Saudi Arabia confronted Trump's request for OPEC to refrain from reducing oil supplies. “Saudi economic self-interest trumps Trump,’’ Mike Rothman, president of Cornerstone Analytics Ltd., said to BruDirect.

For its part, Russia promised to reduce its production by 228,000 bpd, although its cuts would be gradual and take several months. Iraq, the OPEC's second largest producer, pledged to reduce 140,000 bpd.

Iran, Libya and Venezuela received exemptions, which means that these countries will not have to reduce their oil production. A reduction in global production will support Iran because oil prices would rise in the short run, amid Washington's attempts to stifle the economy of OPEC's third largest producer.

"President Trump will not be pleased to see today's headlines, but his reaction's intensity will depend mainly on whether oil prices rise sharply in the coming days," Bob McNally, president of Rapidan Energy Group, said.

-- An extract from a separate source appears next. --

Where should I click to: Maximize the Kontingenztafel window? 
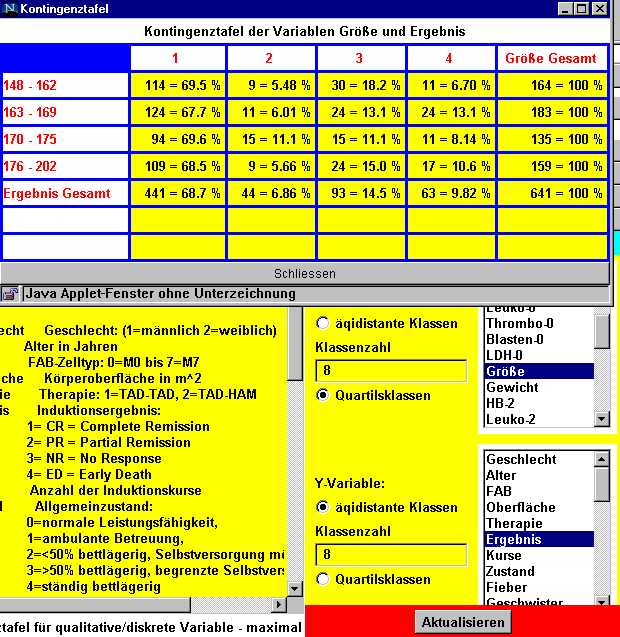(581, 8)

Venezuela's President Nicolas Maduro affirmed, according to Xinhua, that the agreement will stabilize oil prices.

"[The agreement] will allow the stabilization of prices at a fair level for producers, fair for consumers, fair for the economy in general," said President Maduro, commenting that the agreement has also served "to maintain the alliance strategy between OPEC countries and non-OPEC oil producing countries."